Sitzblockaden, brennende Barrikaden, Polizeihubschrauber und Schlagstockeinsätze - bei den Anti-Castor-Protesten Ende vergangenen Jahres ließen AtomkraftgegnerInnen und PolizistInnen für kurze Zeit die Siebziger- und Achtzigerjahre wieder aufleben. Die viel beachteten Castor-Transporte sind zwar seltener geworden. Immer noch rollen aber hunderte von LKW und Zügen mit radioaktivem Material durch Deutschland. Ihre Existenz ist allerdings in der Öffentlichkeit kaum bekannt. Die Städte und Gemeinden, an denen die Transporte vorbeikommen, sind selten informiert. In Zukunft werden die Wagen mit der heißen Fracht vermutlich immer öfter an Köln vorbei rollen.
Die meisten Transporte organisiert die Firma Urenco, die ihren Sitz in den Niederlanden hat. Zu einem Drittel gehört sie den Energiekonzernen RWE und Eon. Urenco betreibt im westfälischen Gronau die einzige deutsche Urananreicherungsanlage und versorgt mehr als dreißig Atomkraftwerke mit Brennstoffen. Für den Betrieb der Anlage wird viel radioaktives Material transportiert: Zunächst wird Uranhexafluorid angeliefert und zu Brennelementen verarbeitet. Dann wird es, nun abgereichert, wieder abtransportiert. Diese Transporte rollen entweder über die Gleise der Deutschen Bahn, zum Beispiel an normale Güterzüge angehängt, oder in LKW über ganz normale Autobahnen.
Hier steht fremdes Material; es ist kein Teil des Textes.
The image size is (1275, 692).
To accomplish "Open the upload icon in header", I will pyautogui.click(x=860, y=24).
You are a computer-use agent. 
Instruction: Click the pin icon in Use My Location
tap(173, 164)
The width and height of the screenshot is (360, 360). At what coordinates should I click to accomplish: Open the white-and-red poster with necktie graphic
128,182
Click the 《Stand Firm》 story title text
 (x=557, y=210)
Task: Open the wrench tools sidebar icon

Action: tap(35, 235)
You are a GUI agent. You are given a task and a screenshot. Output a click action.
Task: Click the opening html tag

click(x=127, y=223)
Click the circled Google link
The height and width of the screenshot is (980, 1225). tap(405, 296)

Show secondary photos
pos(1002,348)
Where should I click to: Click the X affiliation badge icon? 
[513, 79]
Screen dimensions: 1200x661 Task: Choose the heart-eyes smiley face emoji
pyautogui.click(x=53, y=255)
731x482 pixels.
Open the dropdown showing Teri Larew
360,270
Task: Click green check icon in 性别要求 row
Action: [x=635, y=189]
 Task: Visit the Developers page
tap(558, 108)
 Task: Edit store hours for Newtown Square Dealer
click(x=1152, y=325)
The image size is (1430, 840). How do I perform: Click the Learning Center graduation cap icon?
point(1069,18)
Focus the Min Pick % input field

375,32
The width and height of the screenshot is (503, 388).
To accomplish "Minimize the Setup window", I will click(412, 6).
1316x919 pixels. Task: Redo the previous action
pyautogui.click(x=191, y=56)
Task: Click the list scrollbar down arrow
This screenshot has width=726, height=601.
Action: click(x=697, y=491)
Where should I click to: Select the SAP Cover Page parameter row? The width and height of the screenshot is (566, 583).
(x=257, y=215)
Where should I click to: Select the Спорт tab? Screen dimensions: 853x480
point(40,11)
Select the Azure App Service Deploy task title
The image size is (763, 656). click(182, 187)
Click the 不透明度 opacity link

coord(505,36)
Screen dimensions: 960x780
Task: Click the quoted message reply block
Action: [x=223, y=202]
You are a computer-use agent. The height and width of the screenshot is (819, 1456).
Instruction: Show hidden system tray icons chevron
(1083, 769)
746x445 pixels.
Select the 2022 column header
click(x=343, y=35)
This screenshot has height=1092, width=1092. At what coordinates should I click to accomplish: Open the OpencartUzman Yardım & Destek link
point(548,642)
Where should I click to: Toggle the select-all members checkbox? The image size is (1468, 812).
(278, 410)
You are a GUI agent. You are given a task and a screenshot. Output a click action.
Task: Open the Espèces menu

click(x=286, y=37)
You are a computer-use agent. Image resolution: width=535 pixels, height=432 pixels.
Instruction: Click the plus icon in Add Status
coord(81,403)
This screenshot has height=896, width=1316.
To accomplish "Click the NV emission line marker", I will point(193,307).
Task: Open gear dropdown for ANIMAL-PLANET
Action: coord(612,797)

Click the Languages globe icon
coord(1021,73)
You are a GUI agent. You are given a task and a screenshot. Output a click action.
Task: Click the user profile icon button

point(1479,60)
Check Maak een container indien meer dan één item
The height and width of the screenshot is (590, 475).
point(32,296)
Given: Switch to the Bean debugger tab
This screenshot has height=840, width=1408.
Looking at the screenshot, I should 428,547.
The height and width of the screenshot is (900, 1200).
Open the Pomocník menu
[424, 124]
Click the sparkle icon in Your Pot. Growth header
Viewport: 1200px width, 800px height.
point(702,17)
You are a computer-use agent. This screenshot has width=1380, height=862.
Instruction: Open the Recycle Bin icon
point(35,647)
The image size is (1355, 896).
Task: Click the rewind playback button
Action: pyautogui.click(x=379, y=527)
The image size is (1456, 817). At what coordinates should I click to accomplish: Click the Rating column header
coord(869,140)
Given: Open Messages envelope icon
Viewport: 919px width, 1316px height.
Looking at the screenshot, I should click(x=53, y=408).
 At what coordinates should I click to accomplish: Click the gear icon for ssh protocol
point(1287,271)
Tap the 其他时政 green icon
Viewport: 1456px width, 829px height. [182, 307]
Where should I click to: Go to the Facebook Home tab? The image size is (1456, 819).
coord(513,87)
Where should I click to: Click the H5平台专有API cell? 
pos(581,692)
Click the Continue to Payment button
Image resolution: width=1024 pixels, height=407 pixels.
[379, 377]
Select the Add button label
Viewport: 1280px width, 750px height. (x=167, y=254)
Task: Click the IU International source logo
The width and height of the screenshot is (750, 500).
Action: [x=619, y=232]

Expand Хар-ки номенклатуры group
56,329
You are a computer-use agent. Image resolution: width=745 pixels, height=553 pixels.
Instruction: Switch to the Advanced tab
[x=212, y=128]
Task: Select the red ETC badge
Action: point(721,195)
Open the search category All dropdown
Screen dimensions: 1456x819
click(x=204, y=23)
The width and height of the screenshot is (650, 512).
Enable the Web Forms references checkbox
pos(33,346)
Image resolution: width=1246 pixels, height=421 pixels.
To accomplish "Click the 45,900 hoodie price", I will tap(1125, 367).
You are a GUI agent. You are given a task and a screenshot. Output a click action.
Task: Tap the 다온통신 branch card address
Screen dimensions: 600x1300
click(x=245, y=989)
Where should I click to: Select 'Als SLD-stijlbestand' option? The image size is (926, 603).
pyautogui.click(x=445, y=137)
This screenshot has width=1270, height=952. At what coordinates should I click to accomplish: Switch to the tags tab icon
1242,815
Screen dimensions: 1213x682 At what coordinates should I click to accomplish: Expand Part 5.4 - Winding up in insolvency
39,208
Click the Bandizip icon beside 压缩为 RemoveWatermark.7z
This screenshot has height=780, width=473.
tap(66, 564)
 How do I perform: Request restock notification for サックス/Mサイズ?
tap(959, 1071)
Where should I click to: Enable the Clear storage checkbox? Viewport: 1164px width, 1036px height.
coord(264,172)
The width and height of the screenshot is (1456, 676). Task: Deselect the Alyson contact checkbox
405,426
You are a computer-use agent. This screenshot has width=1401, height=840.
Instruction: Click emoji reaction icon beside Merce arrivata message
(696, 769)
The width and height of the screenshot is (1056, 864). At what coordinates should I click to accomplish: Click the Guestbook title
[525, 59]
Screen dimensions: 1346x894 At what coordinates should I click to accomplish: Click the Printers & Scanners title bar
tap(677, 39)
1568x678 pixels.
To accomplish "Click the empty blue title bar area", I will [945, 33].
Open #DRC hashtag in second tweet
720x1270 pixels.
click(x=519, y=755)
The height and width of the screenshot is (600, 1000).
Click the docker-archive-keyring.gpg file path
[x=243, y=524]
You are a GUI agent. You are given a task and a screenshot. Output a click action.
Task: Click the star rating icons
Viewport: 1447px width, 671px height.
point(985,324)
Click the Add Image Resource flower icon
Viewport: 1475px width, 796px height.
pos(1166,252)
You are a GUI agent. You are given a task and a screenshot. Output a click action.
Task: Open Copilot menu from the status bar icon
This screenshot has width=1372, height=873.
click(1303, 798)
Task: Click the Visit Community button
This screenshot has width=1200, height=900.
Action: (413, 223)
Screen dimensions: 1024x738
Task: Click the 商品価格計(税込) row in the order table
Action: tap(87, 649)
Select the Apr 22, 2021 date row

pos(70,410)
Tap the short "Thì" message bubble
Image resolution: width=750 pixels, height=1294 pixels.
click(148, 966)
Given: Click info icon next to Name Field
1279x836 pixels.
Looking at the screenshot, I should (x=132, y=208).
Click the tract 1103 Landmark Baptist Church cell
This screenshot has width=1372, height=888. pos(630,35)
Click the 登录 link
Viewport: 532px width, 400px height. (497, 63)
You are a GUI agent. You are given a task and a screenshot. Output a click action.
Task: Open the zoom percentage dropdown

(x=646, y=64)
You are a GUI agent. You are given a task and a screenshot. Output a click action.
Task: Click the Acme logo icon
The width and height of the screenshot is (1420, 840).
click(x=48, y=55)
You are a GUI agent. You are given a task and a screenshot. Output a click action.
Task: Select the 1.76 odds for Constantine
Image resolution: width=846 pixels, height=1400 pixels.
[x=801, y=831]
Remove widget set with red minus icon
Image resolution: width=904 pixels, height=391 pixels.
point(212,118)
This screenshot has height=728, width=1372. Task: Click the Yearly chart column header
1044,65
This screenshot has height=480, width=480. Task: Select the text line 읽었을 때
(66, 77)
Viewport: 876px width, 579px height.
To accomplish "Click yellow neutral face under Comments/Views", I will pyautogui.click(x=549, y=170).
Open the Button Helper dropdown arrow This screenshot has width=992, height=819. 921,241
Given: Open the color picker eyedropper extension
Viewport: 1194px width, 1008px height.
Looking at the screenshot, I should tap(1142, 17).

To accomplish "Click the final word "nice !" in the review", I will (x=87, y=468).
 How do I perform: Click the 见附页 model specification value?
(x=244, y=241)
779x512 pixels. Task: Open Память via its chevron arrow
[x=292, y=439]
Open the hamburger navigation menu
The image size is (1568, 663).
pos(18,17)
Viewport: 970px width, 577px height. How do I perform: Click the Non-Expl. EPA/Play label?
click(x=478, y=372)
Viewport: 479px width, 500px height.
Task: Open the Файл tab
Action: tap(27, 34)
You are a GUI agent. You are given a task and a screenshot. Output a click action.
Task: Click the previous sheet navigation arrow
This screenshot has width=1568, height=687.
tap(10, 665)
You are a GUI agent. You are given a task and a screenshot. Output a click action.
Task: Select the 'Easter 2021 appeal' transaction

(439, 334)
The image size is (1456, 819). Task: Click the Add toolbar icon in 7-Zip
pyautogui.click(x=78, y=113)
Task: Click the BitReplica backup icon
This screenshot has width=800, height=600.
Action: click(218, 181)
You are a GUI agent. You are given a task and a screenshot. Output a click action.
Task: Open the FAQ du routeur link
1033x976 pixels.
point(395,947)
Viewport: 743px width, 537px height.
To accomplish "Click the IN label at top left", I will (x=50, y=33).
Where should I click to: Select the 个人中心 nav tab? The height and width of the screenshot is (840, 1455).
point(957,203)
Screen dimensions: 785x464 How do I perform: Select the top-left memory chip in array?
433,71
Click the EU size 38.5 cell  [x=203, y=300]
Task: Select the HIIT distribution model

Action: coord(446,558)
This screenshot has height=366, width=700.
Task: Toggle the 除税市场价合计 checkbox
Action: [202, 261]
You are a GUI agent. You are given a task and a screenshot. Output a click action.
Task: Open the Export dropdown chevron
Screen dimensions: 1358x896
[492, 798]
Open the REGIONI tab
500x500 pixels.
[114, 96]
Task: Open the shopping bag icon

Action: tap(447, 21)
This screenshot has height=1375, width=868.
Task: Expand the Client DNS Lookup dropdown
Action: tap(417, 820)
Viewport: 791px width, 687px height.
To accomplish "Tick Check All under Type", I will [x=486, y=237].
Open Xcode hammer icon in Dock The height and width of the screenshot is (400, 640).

Das ist alles andere als ungefährlich. Denn das radioaktive Uranhexafluorid reagiert mit Wasser zu hochgiftiger Flusssäure. Um den chemischen Prozess anzustoßen, reicht schon die in der Luft enthaltene Feuchtigkeit. Würde der Stoff bei einem Unfall freigesetzt, bestünde in einem Umkreis von hundert Metern akute Lebensgefahr, nach einigen Schätzungen gar in einem Umkreis von zwei Kilometern. Sollte die Feuerwehr einen möglichen Brand in einem solchen Fall mit Wasser löschen, wären die Folgen kaum abzusehen.
Die Firma Urenco hat ihre Anlage in den vergangenen Jahren massiv ausgebaut und plant weitere Aufstockungen. AtomkraftgegnerInnen ist das ein Dorn im Auge. "Selbst bei der alten Kapazität der Anlage waren laut Urenco 720 LKW oder 271 Eisenbahnwaggons pro Jahr nötig, um das radioaktive Material zu transportieren", sagt Matthias Eickhoff von der Gruppe "Sofortiger Atomausstieg Münster". Sollte Urenco ihre Pläne verwirklichen, wird sich die Zahl der Transporte verdoppeln.
Seit 1996 transportierte die Firma ihren radioaktiven Müll in erster Linie nach Russland. Schätzungen zufolge waren es bisher etwa 27000 Tonnen. Im März wurde jedoch bekannt, dass Russland die Verarbeitung ausländischer Uranabfälle einstellen will. Die Verträge von Urenco mit ihren russischen PartnerInnen laufen Ende dieses Jahres aus. "Dann wird der Müll wohl zunächst durch Köln per Bahn Richtung Südfrankreich fahren", vermutet Eickhoff.
Das Ziel ist dann eine Uranfabrik in der Nähe der Stadt Pierrelatte. Köln wäre dann noch stärker als bisher von den gefährlichen Transporten betroffen. Viele von ihnen werden allerdings erst gar nicht bemerkt. "Soll in Zukunft weiterer Uranmüll von Gronau nach Frankreich geliefert werden? Was geschieht dort damit?", fragt Udo Buchholz vom Gronauer Arbeitskreis Umwelt (AKU). "Niemand weiß, wo dieses Material sicher und dauerhaft gelagert werden kann. Darum muss dafür Sorge getragen werden, dass kein weiterer Atommüll produziert wird."